• _PROVIDED PASSAGE_
Start of Block

To say that Klang is off the tourist map may be an understatement as evidenced by one of the locals approaching me and asking “Why are you here?” and “Do you know where you are?” As I was able to answer his questions and assure him that we were not lost he and his friends shared some tips for the area and some different festivals we should know about for the future. We thanked them and heartily shook hands as we went our separate ways. Klang may not see many tourists, but their friendliness will certainly make them feel welcome when they do come. We received quite a few hearty “hellos” and waves as we roamed aimlessly around the city. In addition to that a man and his elderly grandmother welcomed us to Malaysia as we were shopping in the market. The people may be Klang’s best asset, but there is plenty more to experience there.

End of Block

• _DATASET EXTRACT_
Start of Block

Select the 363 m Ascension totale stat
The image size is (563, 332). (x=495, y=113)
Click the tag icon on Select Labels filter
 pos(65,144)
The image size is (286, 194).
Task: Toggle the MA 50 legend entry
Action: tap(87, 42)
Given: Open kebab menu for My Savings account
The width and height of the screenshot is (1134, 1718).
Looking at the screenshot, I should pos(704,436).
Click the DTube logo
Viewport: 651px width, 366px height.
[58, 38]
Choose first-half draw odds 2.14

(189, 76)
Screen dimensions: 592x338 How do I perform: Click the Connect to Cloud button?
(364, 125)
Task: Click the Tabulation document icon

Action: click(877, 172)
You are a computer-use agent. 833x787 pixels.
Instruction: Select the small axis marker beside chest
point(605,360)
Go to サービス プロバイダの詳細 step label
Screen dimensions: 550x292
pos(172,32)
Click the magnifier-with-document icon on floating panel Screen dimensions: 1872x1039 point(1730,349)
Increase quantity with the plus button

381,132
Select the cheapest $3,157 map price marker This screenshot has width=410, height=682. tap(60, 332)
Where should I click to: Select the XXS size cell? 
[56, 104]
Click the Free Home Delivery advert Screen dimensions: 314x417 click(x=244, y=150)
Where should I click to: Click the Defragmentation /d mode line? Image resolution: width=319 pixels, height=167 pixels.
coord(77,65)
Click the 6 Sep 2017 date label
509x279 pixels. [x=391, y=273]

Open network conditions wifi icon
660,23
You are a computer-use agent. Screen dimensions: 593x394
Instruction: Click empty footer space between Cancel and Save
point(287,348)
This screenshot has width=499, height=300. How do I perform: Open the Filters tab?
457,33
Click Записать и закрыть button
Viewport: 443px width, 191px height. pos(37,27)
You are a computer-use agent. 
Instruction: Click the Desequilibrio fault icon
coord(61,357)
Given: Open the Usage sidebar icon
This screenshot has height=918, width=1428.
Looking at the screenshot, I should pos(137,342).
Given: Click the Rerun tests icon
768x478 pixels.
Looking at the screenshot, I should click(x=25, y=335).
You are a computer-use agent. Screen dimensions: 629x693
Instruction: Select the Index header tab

End of Block

• _TASK ITEM_
Carry on the travel account of visiting Klang, starting after its last sentence.

• _OUTPUT FOR THIS EXERCISE_
Towering over the city is the Indian Mosque, highlighted by its blue dome and minarets. Apparently the interior is supposed to be stunning, but as we are still getting accustomed to traveling around the area we didn’t have the proper attire to enter. We know for next time what we need to have with us to ensure we can enjoy the full experience. Continuing past the mosque is Little India, filled with intoxicating sounds and smells that flood your senses. We were starving due to our late start, so we found a busy restaurant just off the main path for lunch. It turned out to be our first banana leaf experience. The portions were tremendous and the prices low. Suria Curry is definitely worth a stop if you find yourself in the area.
Feeling stuffed we continued wandering around the area, dodging into back alleys, popping into various shops, trying to take it all in. We visited the Chennai Silk Palace, which is housed in an old bank building. The vast interior is filled to the brim with beautiful silk textiles in every shade imaginable. In the heart of the store is a massive loom showing the intricate way in which silk used to be woven.
We continued our improvised tour east along a busy road eventually turning left, back towards the train station. Here the road curves and you can see the buildings curving with it, making for some great photo opportunities. Feeling a bit hot from walking around we ducked into the Sultan Abdul Aziz Royal Gallery, which is a free museum of collections from the life of the sultan. After strolling through the galleries we continued west towards the Kota Bridge, which was Malaysia’s first double-decked bridge.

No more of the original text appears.